The first afternoon panel titled “Transportation and Land Development” kicked off with a discussion about the challenges and innovations in the coordination of land development and transportation and their use in the changing fiscal and economic environment in Florida.
Panelists included Tracy Crowe, principal planner with Littlejohn Engineering Associates; Martin Stone, director of Planning, Tampa-Hillsborough County Expressway Authority; and Pierce Jones, professor in Agricultural and Biological Engineering and director of the Program for Resource Efficient Communities (PREC). The goal of the panel was “to understand the big part of the connections between transportation and land use,” said Ruth Steiner, associate professor of urban and regional planning, who served as moderator.
Crowe discussed the future in Florida’s development, arguing that concurrency has been unsuccessful, largely due to the focus on only the automobile as a source of transportation and not factoring in other modes of transport, such as bicycles.
“Looking at your mobility plan is your assessment,” Steiner said. “Look at all your modes of transportations, evaluate everything you have, analyze it, determine your missing links and prioritize it.”
Crowe suggested the following links for more information: www.planning.org/research/streets/resources.htm and www.strongtowns.org.
Stone said that sustainability and transportation is about economics.
“In this country today, our transportation system is severely broken, and it’s broken economically,” Stone said. “And unfortunately, concurrency in this state has done little to stop it.”
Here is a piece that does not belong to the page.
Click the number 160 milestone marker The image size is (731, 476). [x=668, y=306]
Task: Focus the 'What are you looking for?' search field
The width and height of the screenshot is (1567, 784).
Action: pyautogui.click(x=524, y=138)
The question to think about, Stone said, is how should we pay for transportation and who should pay?
“Our philosophy is truly about finding the right way to connect the cost of transportation to the users of transportation,” Stone said.
Jones provided examples of land use designs from Volusia County, Fla., for a gated golf course community that originally failed and compared it to more efficient designs.
Jones emphasized that “resources are clearly becoming volatile (limiting); risk increases with infrastructure burdens (roads); risk increases with increased dependence on transportation fuels; and less risky design alternatives are available.”